Emmanuel Pessima, CEO ofKent Cricket Club, Sierra Leone, wrote:
“West Africa is experiencing the largest Ebola outbreak in history. The recent outbreak of the Ebola virus disease in Sierra Leone has created fear, panic and uncertainty occasioned by mis-information among the citizenry.
"This has necessitated the need for different stakeholders to provide resources for the free-flow of information and adequate enlightenment on the scourge to the people of Sierra Leone where more than 60% of the population are illiterate.
"The health system in Sierra Leone has been overwhelmed by the extent of this Ebola epidemic. Tragically, the death count continues to rise, including that of nurses and doctors.

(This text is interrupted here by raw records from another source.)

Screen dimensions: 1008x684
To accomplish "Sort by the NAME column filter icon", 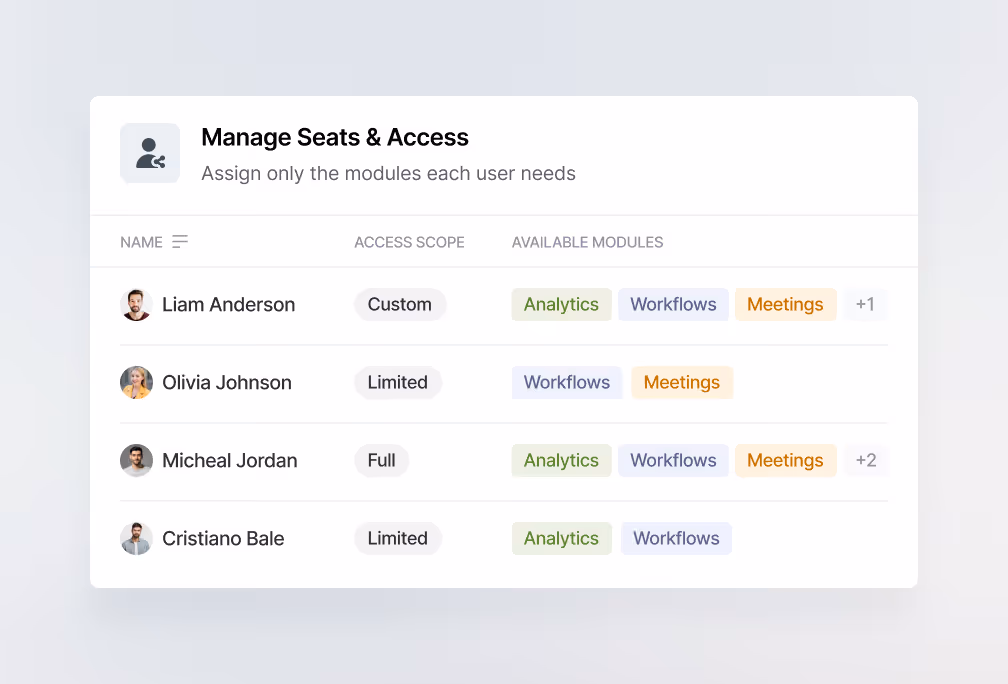I will [180, 242].
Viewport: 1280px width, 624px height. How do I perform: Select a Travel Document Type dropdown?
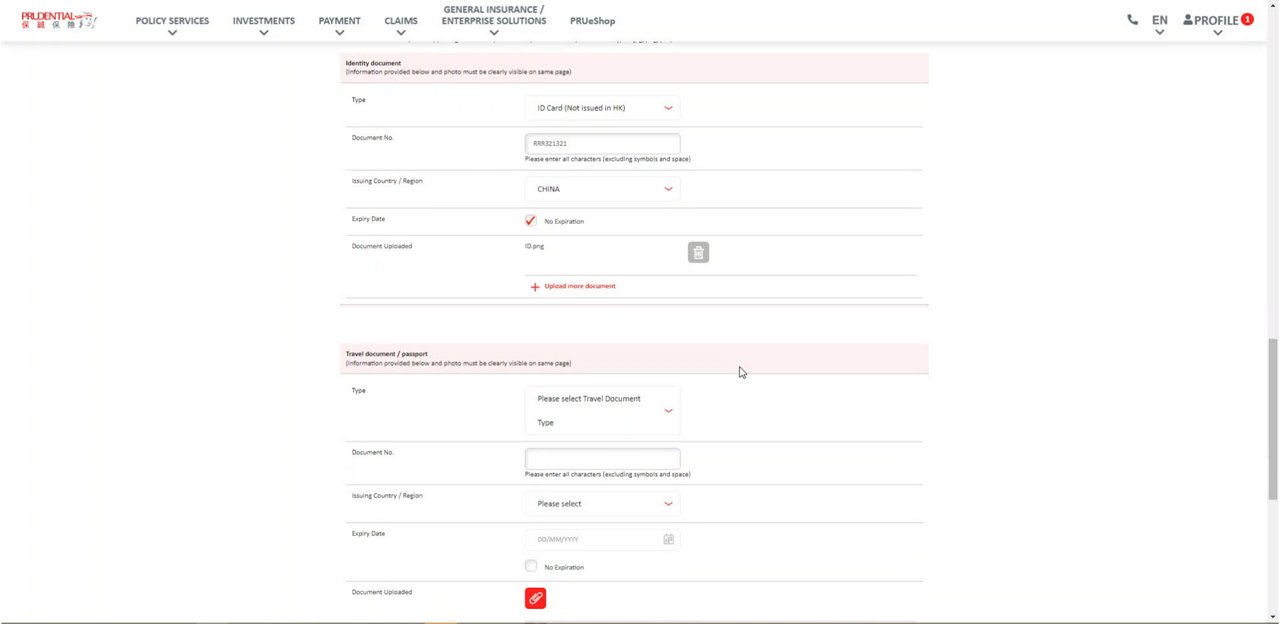pos(602,410)
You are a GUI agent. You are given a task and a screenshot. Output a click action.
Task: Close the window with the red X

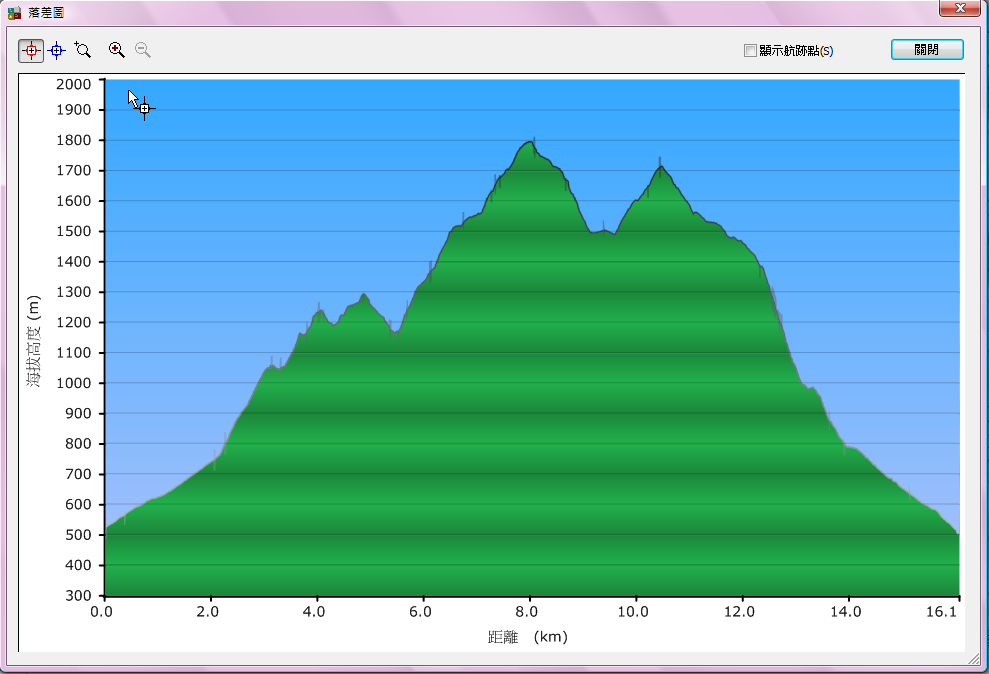959,9
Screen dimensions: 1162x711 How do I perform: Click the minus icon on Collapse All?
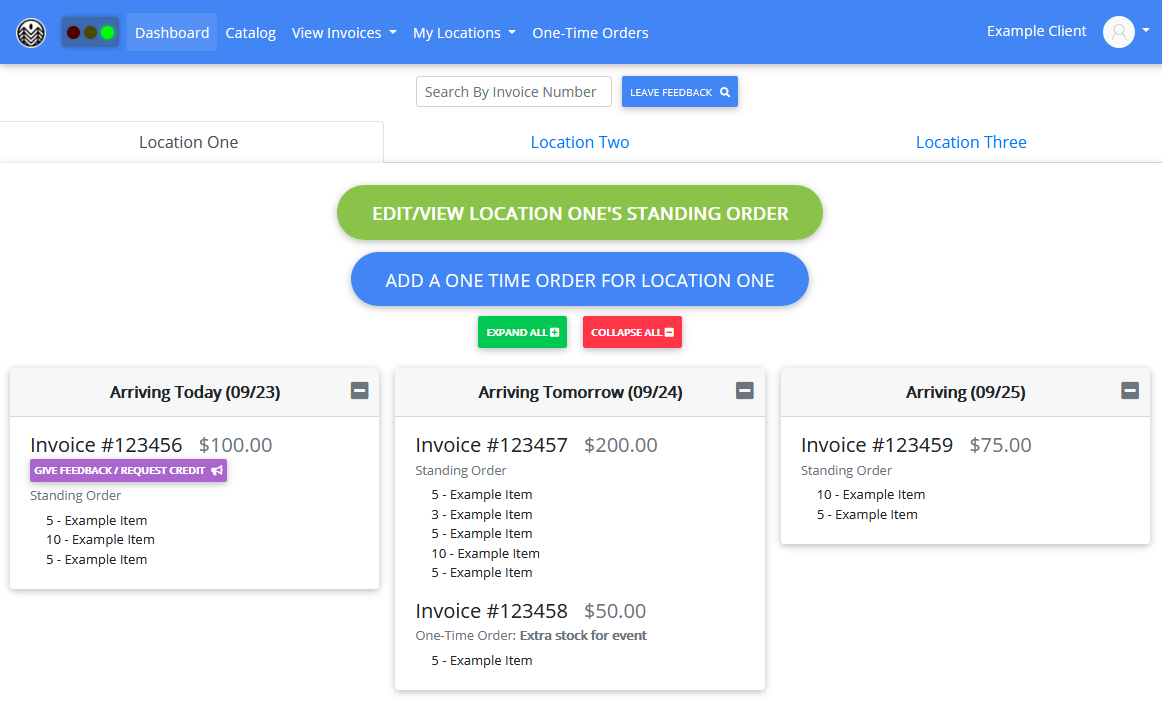click(668, 331)
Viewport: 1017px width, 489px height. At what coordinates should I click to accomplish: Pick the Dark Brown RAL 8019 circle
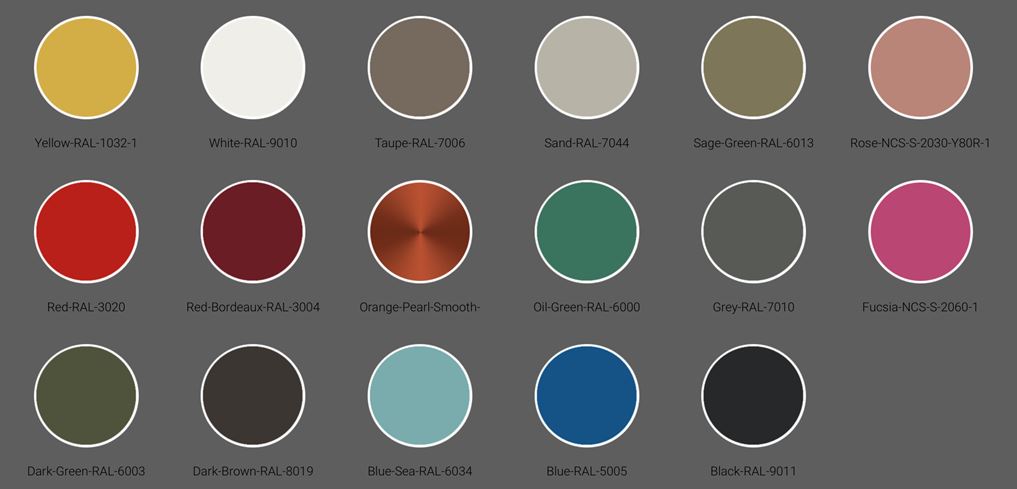click(x=253, y=396)
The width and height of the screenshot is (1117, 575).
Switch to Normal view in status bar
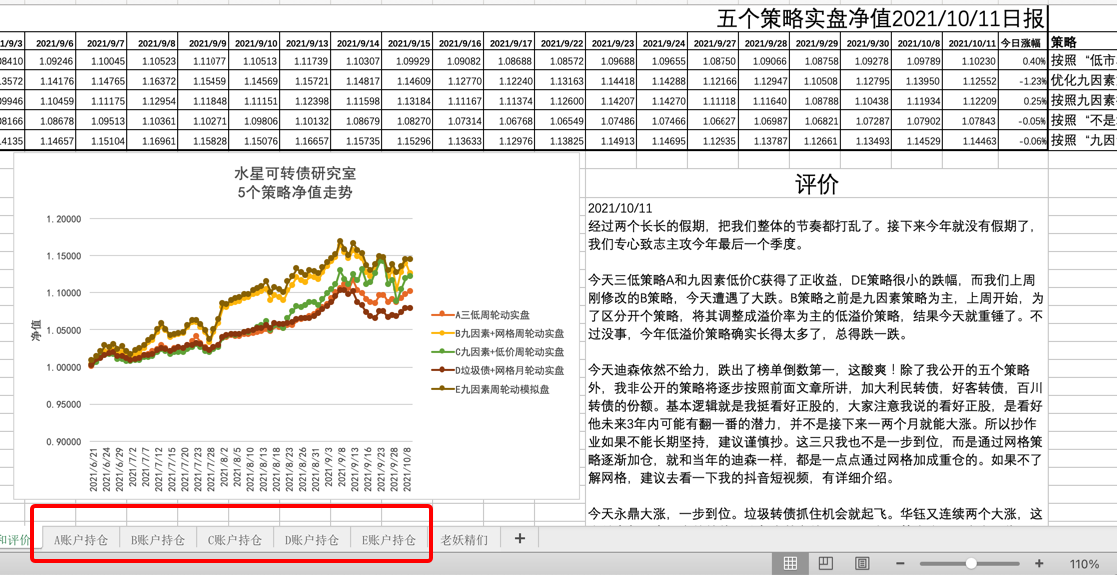click(790, 564)
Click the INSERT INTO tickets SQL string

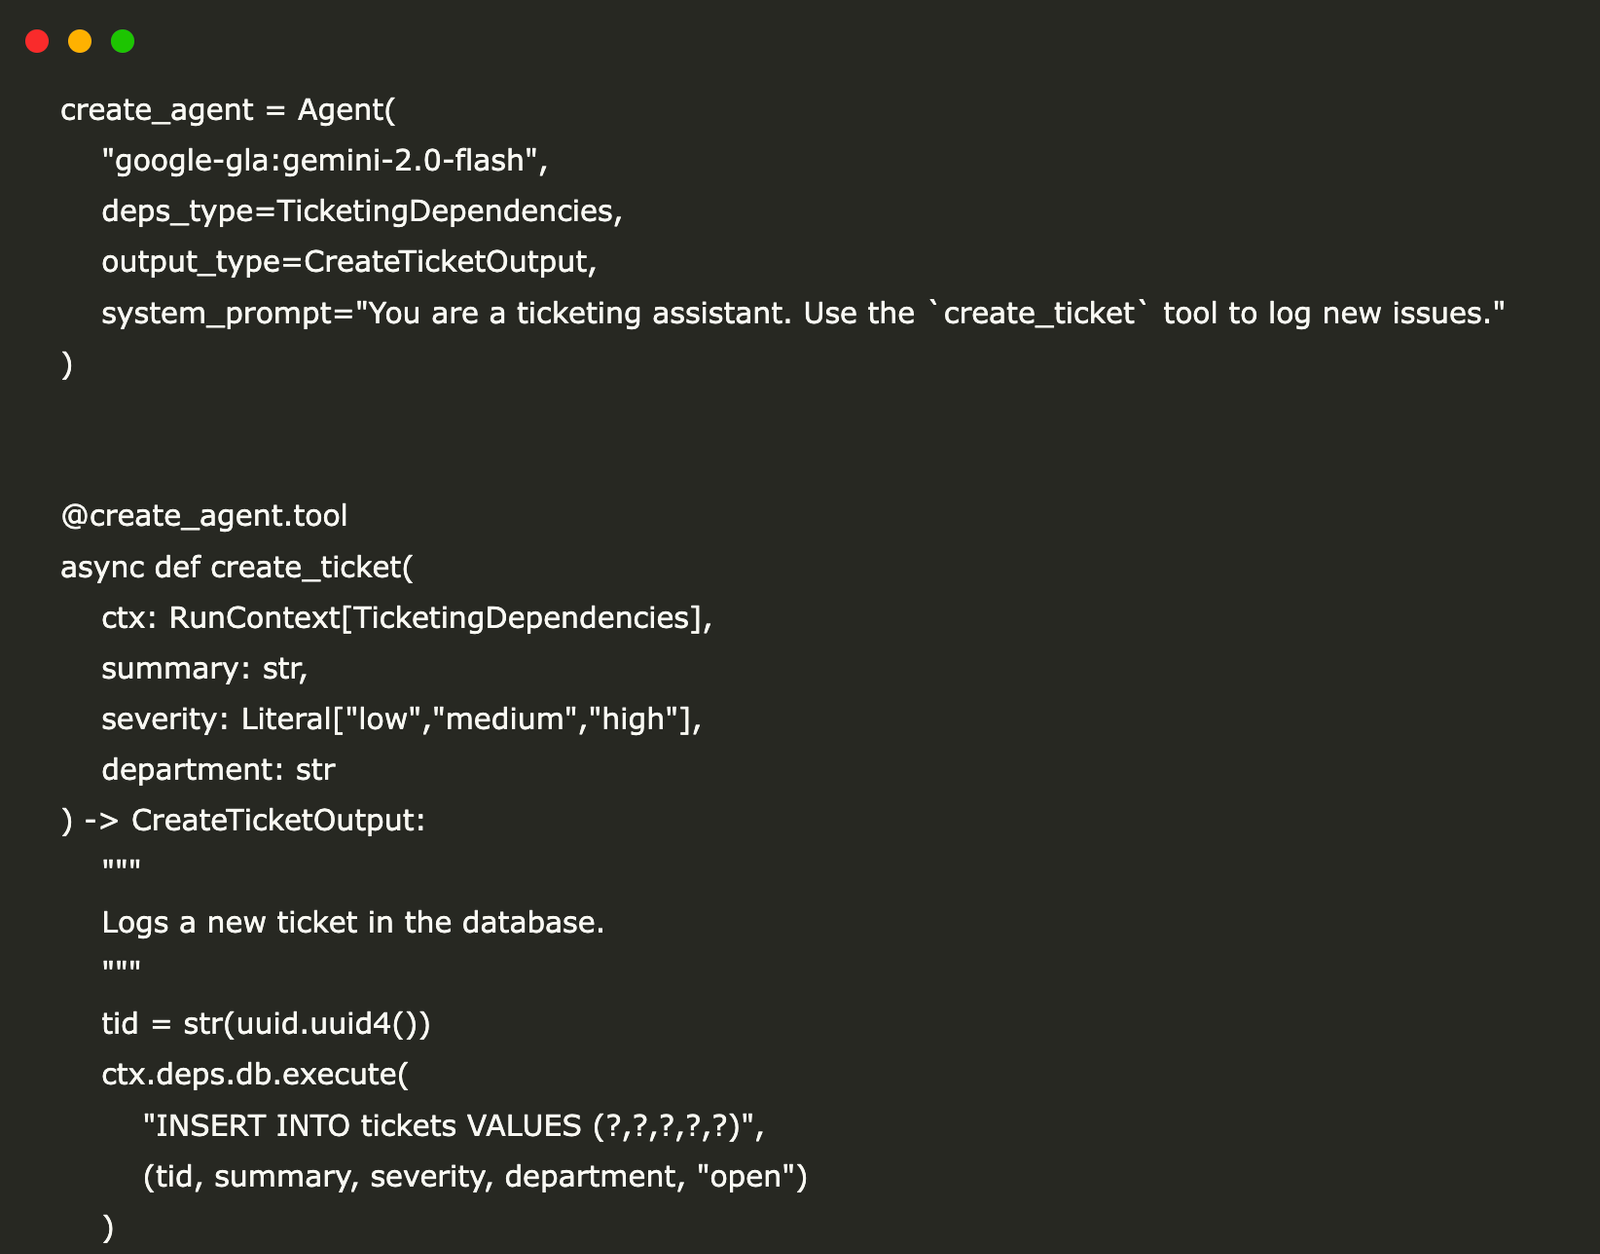[x=453, y=1126]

"A wide range of resources are needed to tackle Ebola. This epidemic has disrupted life in many communities and cities. The implications and ripple effect of the crisis are being felt at multiple levels and causing untold suffering and hardship. Responding to this crisis requires a set of strategic and targeted actions.
"Many of the obstacles to containing this Ebola crisis are as much social as they are medical. Some Sierra Leoaneans prefer to place their trust in traditional healers rather than in medical doctors.
"It is also an African custom for family members to bath a corpse in preparation for burial. In the context of Ebola, this is an extremely dangerous practice. The virus is most virulent at the time of death and can be spread through physical contact with any bodily fluid.
"Our people are dying almost daily falling victim to the disease. The fight against Ebola is now beyond the scope of one country because the virus knows no boundaries, nationality and gender.
"Therefore no one knows where next the deadly virus could strike. Women, who make up a large part of the population in Sierra Leone are bearing the greater brunt of the disease.
"As a very important part of their families, communities and national development they are clearly the backbone of the informal economy. They are business savvy, strong and are always ready to do anything and everything to care for their families.
This means anything that adversely affects women would affect children, families, communities and eventually would adversely reflect on the national economy.
"Some 3,700 children in West Africa have lost one or both parents to Ebola, UNICEF has said. Children in Sierra Leone are deeply distressed and puzzled by the Ebola outbreak that has produced 313 children complete orphans since the outbreak in May this year, closed schools for children and seen sports discouraged to avoid contact.
"It would be an absolute outrage that in the face of these historic epidemic children would be dying of diseases that are very easily prevented such as measles and malaria.
"In response to this, the Kent Cricket Club, Sierra Leone, has constituted a Committee on Sensitization on Ebola Virus Disease to create awareness on the Ebola Virus in the community/environs as well as liaise/co-ordinate with other stakeholders within and outside the community to check the spread of the disease.
"The Committee would carry out its assignment diligently, and the sensitisation would also involve members of Kent Cricket Club (KCC), indigenes of host communities. The Committee has since commenced sensitization awareness campaign.
"Kent Cricket Club, Sierra Leone is actively working to educate communities on the truth of this crisis. Hand washing with soap is one of the messages that are been sending out as it is one of the cheapest, most effective ‘vaccines’ against Ebola. Radio programs, Posters, leaflets, and musical set are being used to engage both urban and rural populations on how this disease spreads and what can be done to contain it.
Kent Cricket Club, Sierra Leone office is actively involved in helping to contain this deadly outbreak of Ebola. And fortunately, none of Kent’s members have contracted the virus. However, containing this outbreak will not be easy. Stopping the spread of the Ebola virus requires multiple supports from international partners.”